**What to work on**
Print every line of the material exactly.

**Exercise materials**
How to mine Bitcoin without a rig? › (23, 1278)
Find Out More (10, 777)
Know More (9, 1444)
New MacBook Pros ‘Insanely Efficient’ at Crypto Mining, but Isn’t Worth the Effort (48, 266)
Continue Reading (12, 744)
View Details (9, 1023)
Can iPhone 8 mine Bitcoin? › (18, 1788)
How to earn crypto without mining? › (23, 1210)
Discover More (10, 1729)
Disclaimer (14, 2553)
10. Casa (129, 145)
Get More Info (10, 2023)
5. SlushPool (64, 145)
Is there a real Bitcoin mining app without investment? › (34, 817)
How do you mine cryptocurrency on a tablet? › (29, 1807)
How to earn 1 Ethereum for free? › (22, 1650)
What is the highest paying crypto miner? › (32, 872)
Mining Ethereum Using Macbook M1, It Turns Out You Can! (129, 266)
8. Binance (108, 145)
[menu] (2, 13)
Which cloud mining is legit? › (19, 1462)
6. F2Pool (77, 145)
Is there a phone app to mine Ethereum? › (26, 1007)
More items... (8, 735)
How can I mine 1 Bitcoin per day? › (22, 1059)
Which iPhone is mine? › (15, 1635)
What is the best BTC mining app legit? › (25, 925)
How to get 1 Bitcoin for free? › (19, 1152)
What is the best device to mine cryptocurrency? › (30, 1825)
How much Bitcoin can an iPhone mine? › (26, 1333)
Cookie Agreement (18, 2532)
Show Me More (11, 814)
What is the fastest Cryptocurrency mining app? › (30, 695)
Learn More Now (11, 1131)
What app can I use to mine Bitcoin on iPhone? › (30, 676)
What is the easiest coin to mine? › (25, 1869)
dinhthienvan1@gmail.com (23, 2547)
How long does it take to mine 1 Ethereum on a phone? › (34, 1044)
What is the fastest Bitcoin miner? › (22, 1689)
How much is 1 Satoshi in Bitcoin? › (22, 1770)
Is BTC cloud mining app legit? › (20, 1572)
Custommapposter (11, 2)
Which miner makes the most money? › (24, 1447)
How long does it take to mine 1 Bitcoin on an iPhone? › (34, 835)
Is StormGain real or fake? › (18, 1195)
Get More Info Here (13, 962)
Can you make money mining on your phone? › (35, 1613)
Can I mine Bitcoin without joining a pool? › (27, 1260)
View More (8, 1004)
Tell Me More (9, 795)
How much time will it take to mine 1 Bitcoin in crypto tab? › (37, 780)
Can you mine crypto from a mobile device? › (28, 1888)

**Answer for this exercise**
How to mine Bitcoin without a rig? › (23, 1278)
Find Out More (10, 777)
Know More (9, 1444)
New MacBook Pros ‘Insanely Efficient’ at Crypto Mining, but Isn’t Worth the Effort (48, 266)
Continue Reading (12, 744)
View Details (9, 1023)
Can iPhone 8 mine Bitcoin? › (18, 1788)
How to earn crypto without mining? › (23, 1210)
Discover More (10, 1729)
Disclaimer (14, 2553)
10. Casa (129, 145)
Get More Info (10, 2023)
5. SlushPool (64, 145)
Is there a real Bitcoin mining app without investment? › (34, 817)
How do you mine cryptocurrency on a tablet? › (29, 1807)
How to earn 1 Ethereum for free? › (22, 1650)
What is the highest paying crypto miner? › (32, 872)
Mining Ethereum Using Macbook M1, It Turns Out You Can! (129, 266)
8. Binance (108, 145)
[menu] (2, 13)
Which cloud mining is legit? › (19, 1462)
6. F2Pool (77, 145)
Is there a phone app to mine Ethereum? › (26, 1007)
More items... (8, 735)
How can I mine 1 Bitcoin per day? › (22, 1059)
Which iPhone is mine? › (15, 1635)
What is the best BTC mining app legit? › (25, 925)
How to get 1 Bitcoin for free? › (19, 1152)
What is the best device to mine cryptocurrency? › (30, 1825)
How much Bitcoin can an iPhone mine? › (26, 1333)
Cookie Agreement (18, 2532)
Show Me More (11, 814)
What is the fastest Cryptocurrency mining app? › (30, 695)
Learn More Now (11, 1131)
What app can I use to mine Bitcoin on iPhone? › (30, 676)
What is the easiest coin to mine? › (25, 1869)
dinhthienvan1@gmail.com (23, 2547)
How long does it take to mine 1 Ethereum on a phone? › (34, 1044)
What is the fastest Bitcoin miner? › (22, 1689)
How much is 1 Satoshi in Bitcoin? › (22, 1770)
Is BTC cloud mining app legit? › (20, 1572)
Custommapposter (11, 2)
Which miner makes the most money? › (24, 1447)
How long does it take to mine 1 Bitcoin on an iPhone? › (34, 835)
Is StormGain real or fake? › (18, 1195)
Get More Info Here (13, 962)
Can you make money mining on your phone? › (35, 1613)
Can I mine Bitcoin without joining a pool? › (27, 1260)
View More (8, 1004)
Tell Me More (9, 795)
How much time will it take to mine 1 Bitcoin in crypto tab? › (37, 780)
Can you mine crypto from a mobile device? › (28, 1888)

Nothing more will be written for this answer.